Her eyes widened. "Then why defect?" she whispered. "You walked into what should have been certain death."
Looking into that bruised, confused face, he decided to tell her the truth. Because Sienna's abilities, while very different from his own, sprang from the same dark core. "There is a line that, once crossed, can never be uncrossed." He reached out to touch her hair. The dark red strands were soft under his fingertips. It was the first time he'd ever touched her in anything other than training.
"If I had let you all die while I remained safe, it would've pushed me over that line." Because they'd been under his care. He might have been wiped from the official records, but he'd always existed to Walker, Sienna, Marlee, Toby...and Kristine. She'd been his sister and mother to this powerful girl. But unlike her tenacious, headstrong daughter, Kristine had broken irrevocably under Silence.
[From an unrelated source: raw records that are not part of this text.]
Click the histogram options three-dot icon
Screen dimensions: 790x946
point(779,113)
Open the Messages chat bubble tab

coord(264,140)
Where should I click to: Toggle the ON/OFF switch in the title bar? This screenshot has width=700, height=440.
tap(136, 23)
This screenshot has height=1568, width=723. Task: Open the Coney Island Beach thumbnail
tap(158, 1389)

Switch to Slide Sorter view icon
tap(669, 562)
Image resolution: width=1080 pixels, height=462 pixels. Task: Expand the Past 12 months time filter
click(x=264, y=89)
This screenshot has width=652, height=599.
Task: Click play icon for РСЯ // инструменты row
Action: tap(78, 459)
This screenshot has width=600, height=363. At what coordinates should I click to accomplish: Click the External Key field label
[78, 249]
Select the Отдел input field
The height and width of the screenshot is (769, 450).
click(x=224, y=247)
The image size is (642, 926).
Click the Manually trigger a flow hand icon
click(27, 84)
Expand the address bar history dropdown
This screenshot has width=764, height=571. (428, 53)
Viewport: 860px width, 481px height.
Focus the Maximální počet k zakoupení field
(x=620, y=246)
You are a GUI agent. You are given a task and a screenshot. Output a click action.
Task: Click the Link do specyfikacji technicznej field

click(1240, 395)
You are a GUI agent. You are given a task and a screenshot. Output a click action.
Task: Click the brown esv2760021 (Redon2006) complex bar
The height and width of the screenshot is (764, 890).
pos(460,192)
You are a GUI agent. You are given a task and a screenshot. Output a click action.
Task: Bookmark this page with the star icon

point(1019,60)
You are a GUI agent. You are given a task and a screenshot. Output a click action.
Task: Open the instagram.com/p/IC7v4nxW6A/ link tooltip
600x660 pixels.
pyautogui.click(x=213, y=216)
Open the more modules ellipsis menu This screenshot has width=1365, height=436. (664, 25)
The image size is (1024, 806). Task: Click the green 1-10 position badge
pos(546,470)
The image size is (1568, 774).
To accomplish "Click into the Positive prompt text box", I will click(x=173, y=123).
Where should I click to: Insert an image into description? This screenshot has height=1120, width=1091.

Sienna's face turned heartbreakingly fragile. She gave a tiny jerk forward before stopping. And because of Brenna, he understood. Ignoring the damage it might cause, he tugged her into the enclosure of his arms. She was frozen for a long time and then he was sure she cried. As he held her, he felt things, his shielding close to nil. Warmth, affection...the protective love of a brother for his lost sister's child. Sienna looked so much like Kristine, but until this moment, he hadn't acknowledged the pain that caused him. The dissonance was an excruciating symphony of spiked hammers in his head.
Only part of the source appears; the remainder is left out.